Comarca de Nísia Floresta recebe audiência pública do projeto Conexão Direta

A Corregedoria Geral de Justiça (CGJ) realizou na manhã desta terça-feira (13) mais uma edição do ciclo de audiências públicas com o fim de abordar e debater o funcionamento do Poder Judiciário estadual. Ontem, foi a vez da comarca de Nísia Floresta receber o projeto “Conexão Direta”. A quarta edição do ano de 2018 foi aberta e coordenada pela corregedora geral, desembargadora Maria Zeneide Bezerra, a qual destacou como fundamental a integração entre o Poder Judiciário, instituições e a população.

O papel da Corregedoria é o de executar correições, mas não estamos satisfeitos em parar nisso.

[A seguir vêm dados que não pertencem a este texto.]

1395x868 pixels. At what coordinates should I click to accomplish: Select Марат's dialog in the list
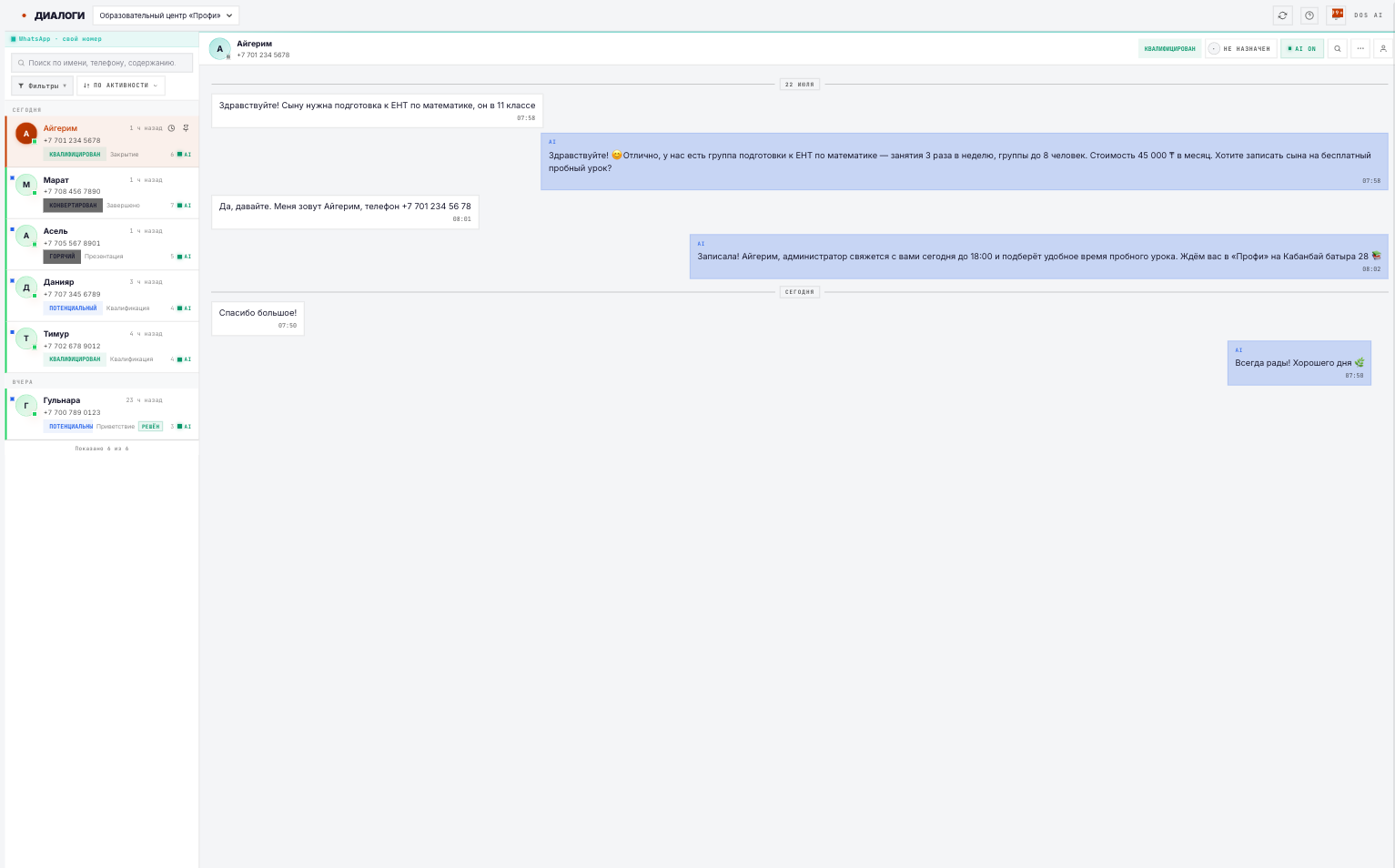click(103, 193)
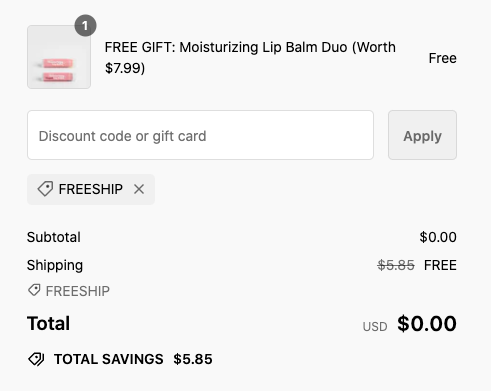
Task: Remove the FREESHIP discount code
Action: [139, 189]
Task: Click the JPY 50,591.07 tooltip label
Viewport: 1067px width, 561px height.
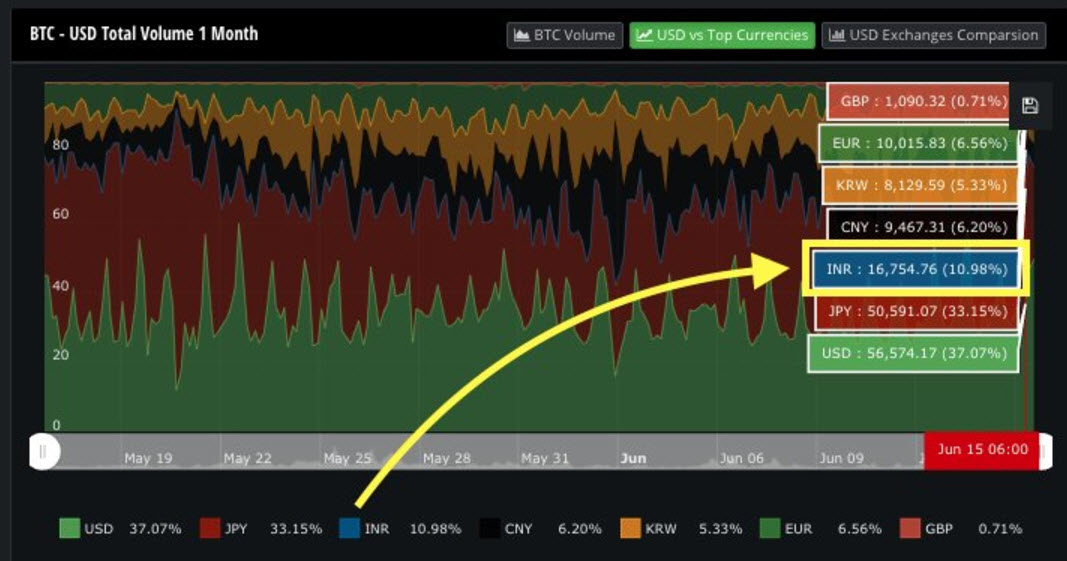Action: [918, 311]
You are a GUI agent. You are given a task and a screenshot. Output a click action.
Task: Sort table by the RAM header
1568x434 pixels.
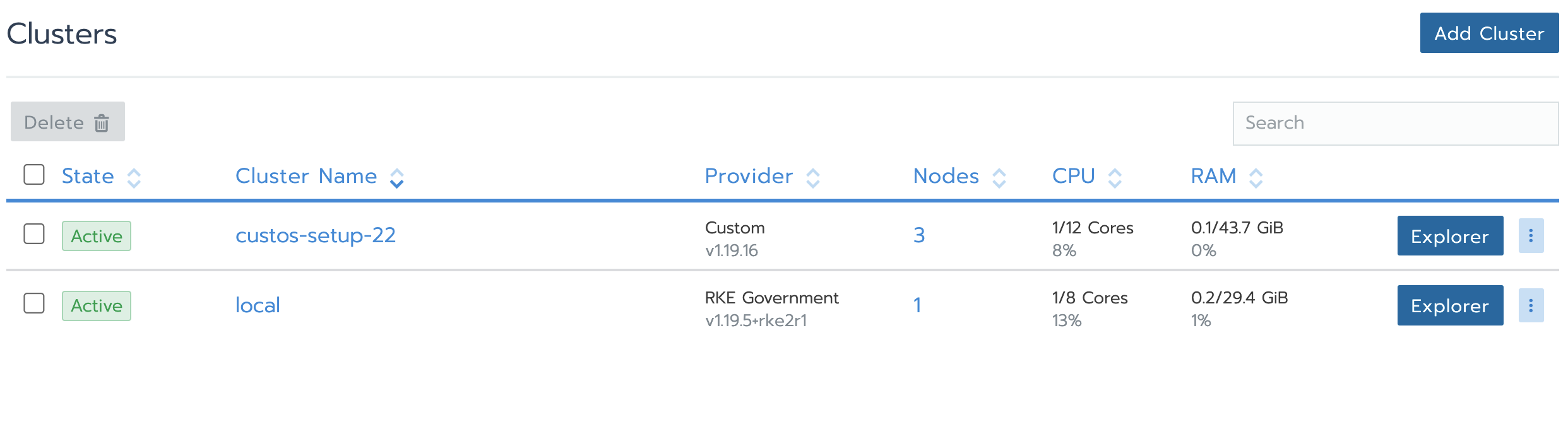[x=1213, y=176]
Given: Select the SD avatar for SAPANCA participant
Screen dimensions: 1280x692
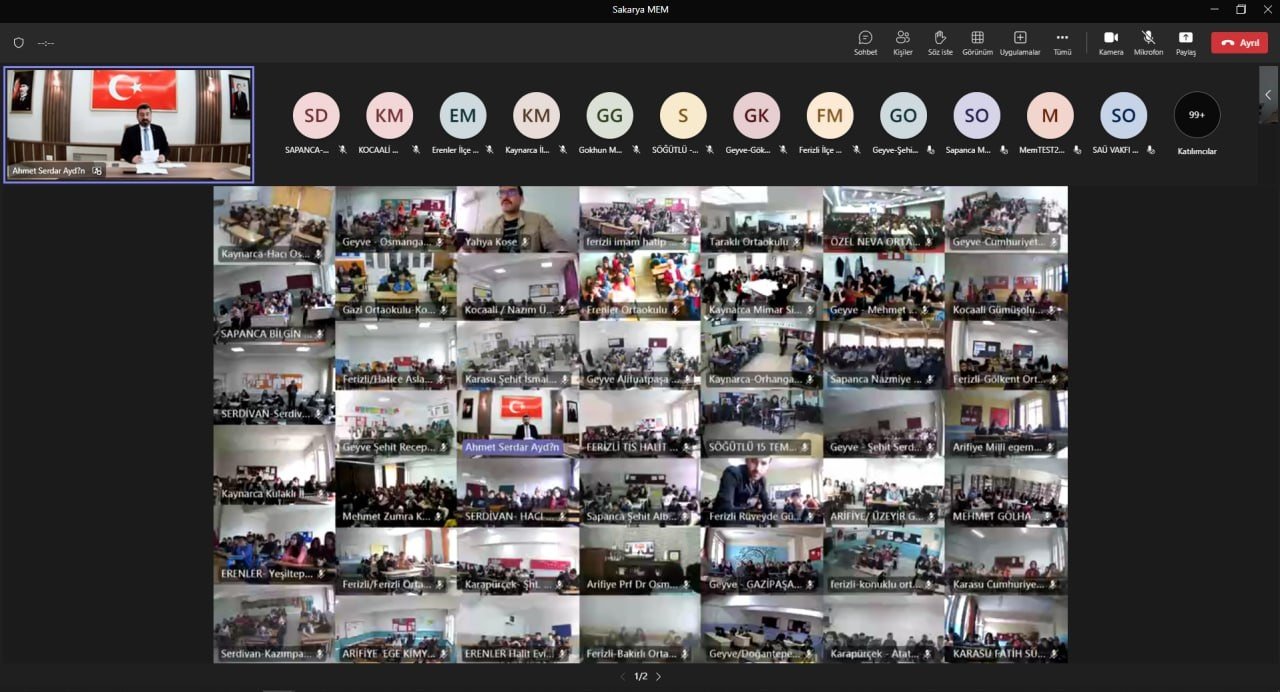Looking at the screenshot, I should click(x=316, y=115).
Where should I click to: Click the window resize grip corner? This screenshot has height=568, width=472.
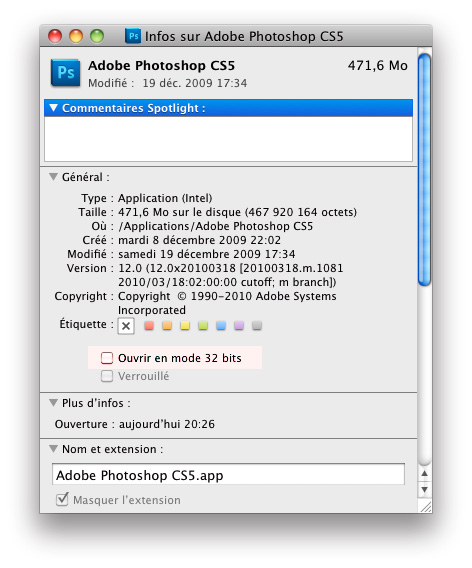[x=425, y=506]
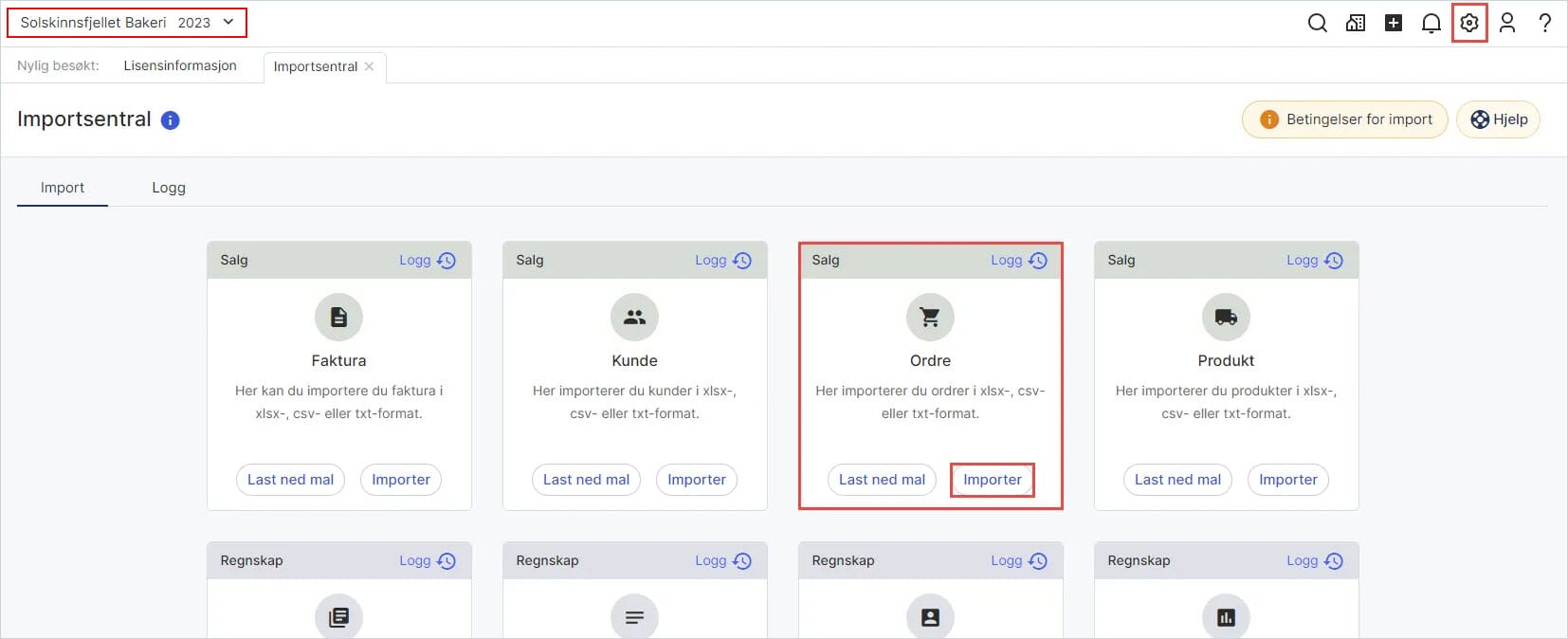This screenshot has height=639, width=1568.
Task: Open the Logg link on Kunde card
Action: (722, 260)
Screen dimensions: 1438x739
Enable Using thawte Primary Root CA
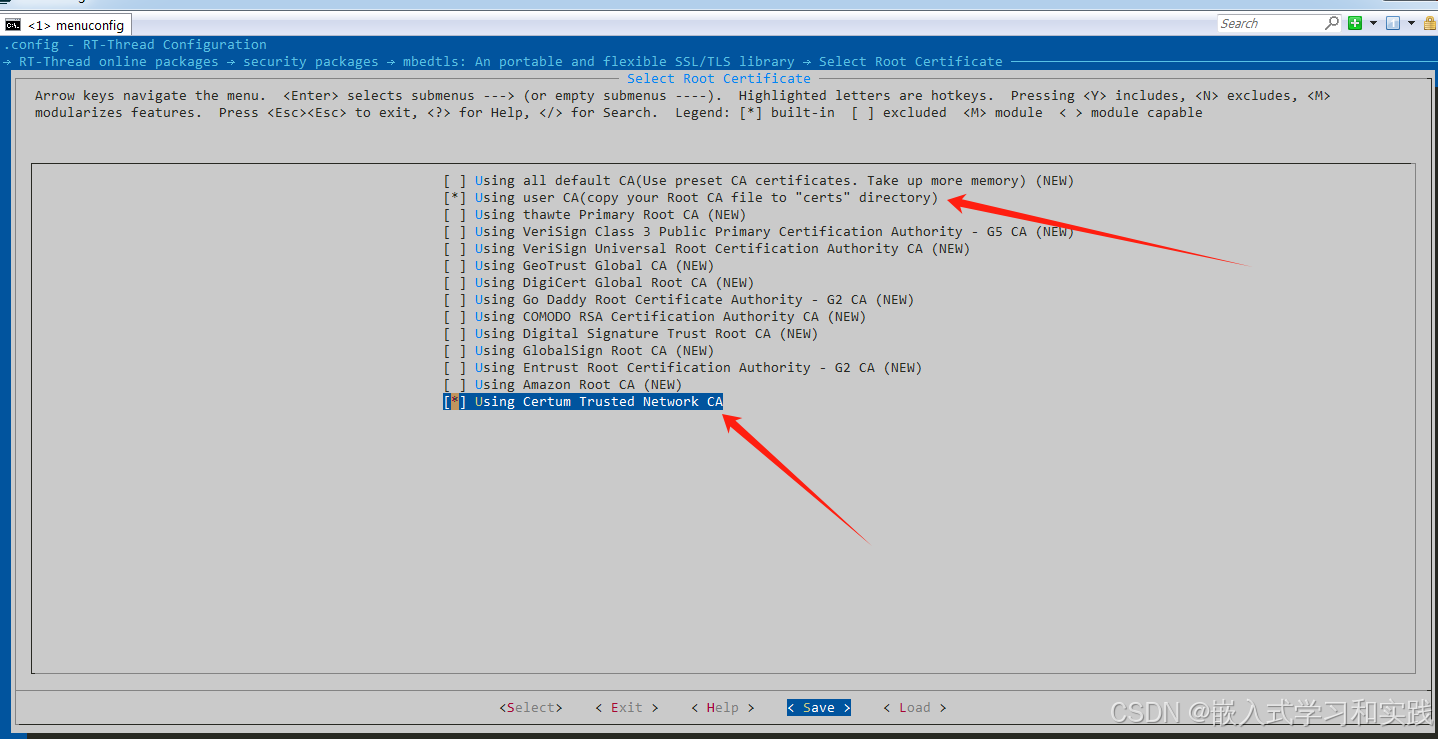(x=453, y=214)
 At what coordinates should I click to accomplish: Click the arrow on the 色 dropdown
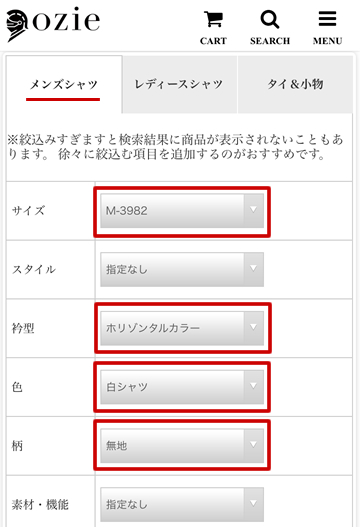253,387
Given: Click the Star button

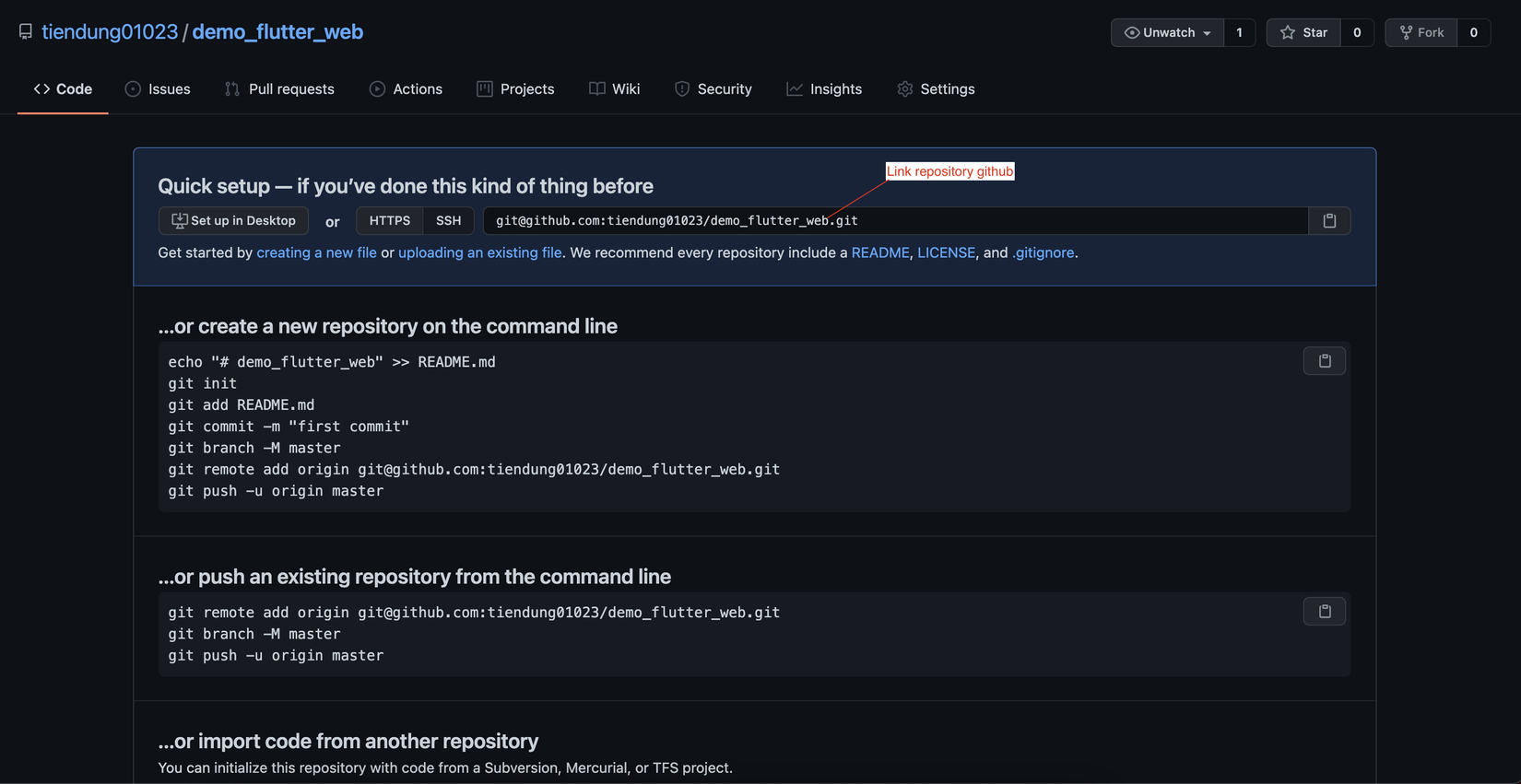Looking at the screenshot, I should click(x=1303, y=32).
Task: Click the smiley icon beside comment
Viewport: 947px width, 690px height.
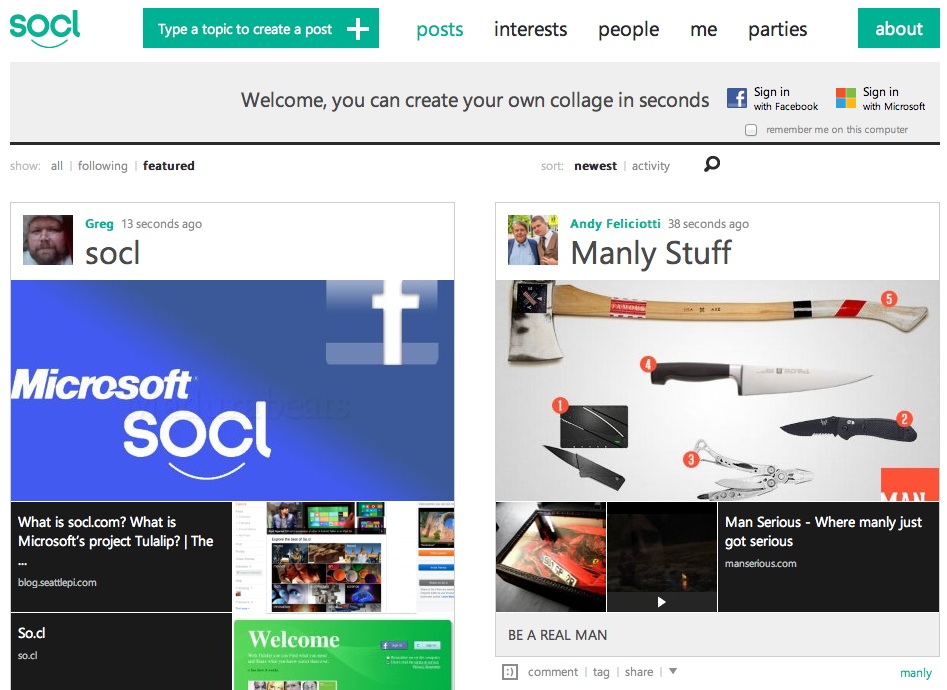Action: [509, 672]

Não estamos satisfeitos em executar apenas as nossas funções”, define Zeneide Bezerra, ao ressaltar que a meta é a de estreitar os canais de comunicação com entidades e sociedade.

Fazemos parte de um Tribunal que é o primeiro do país em produtividade e em iniciativas sociais. Não temos as tecnologias de ponta de outros tribunais maiores, mas nos superamos em criatividade e vontade”, destacou a corregedora.

Parabenizamos ao Judiciário por mais esta iniciativa. É fundamental ouvir OAB, ONGs e poder público e melhorar as ações”, registrou a promotora Danielle Christine.

O juiz Tiago Neves Câmara, diretor do fórum de Nísia Floresta, disse que o objetivo é de, “a partir das audiências, obter avanços e devolver os melhores resultados. O Judiciário não pode mais trabalhar dissociado da sociedade”. Ele ouviu indagações de representantes de entidades de assistência a dependentes químicos, os quais pediam maior empenho para o julgamento de processos criminais, relacionados aos assaltos em granjas da localidade, que sediam os projetos assistenciais.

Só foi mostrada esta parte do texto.